Objective: To evaluate the efficacy of progesterone and progestogens in the management of premenstrual syndrome.
Design: Systematic review of published randomised, placebo controlled trials.
Studies reviewed: 10 trials of progesterone therapy (531 women) and four trials of progestogen therapy (378 women).
Main outcome measures: Proportion of women whose symptoms showed improvement with progesterone preparations (suppositories and oral micronised). Proportion of women whose symptoms showed improvement with progestogens. Secondary analysis of efficacy of progesterone and progestogens in managing physical and behavioural symptoms.

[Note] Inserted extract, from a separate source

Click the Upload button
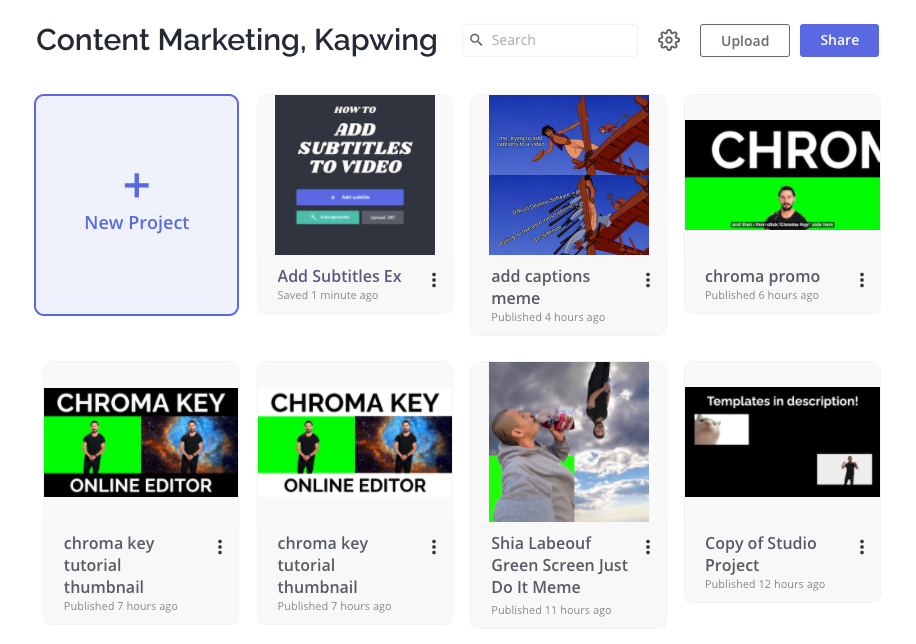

Results: Overall standardised mean difference for all trials that assessed efficacy of progesterone (by both routes of administration) was -0.028 (95% confidence interval -0.017 to -0.040). The odds ratio was 1.05 (1.03 to 1.08) in favour of progesterone, indicating no clinically important difference between progesterone and placebo. For progestogens the overall standardised mean was -0.036 (-0.014 to -0.060), which corresponds to an odds ratio of 1.07 (1.03 to 1.11) showing a statistically, but not clinically, significant improvement for women taking progestogens.
Conclusion: The evidence from these meta-analyses does not support the use of progesterone or progestogens in the management of premenstrual syndrome.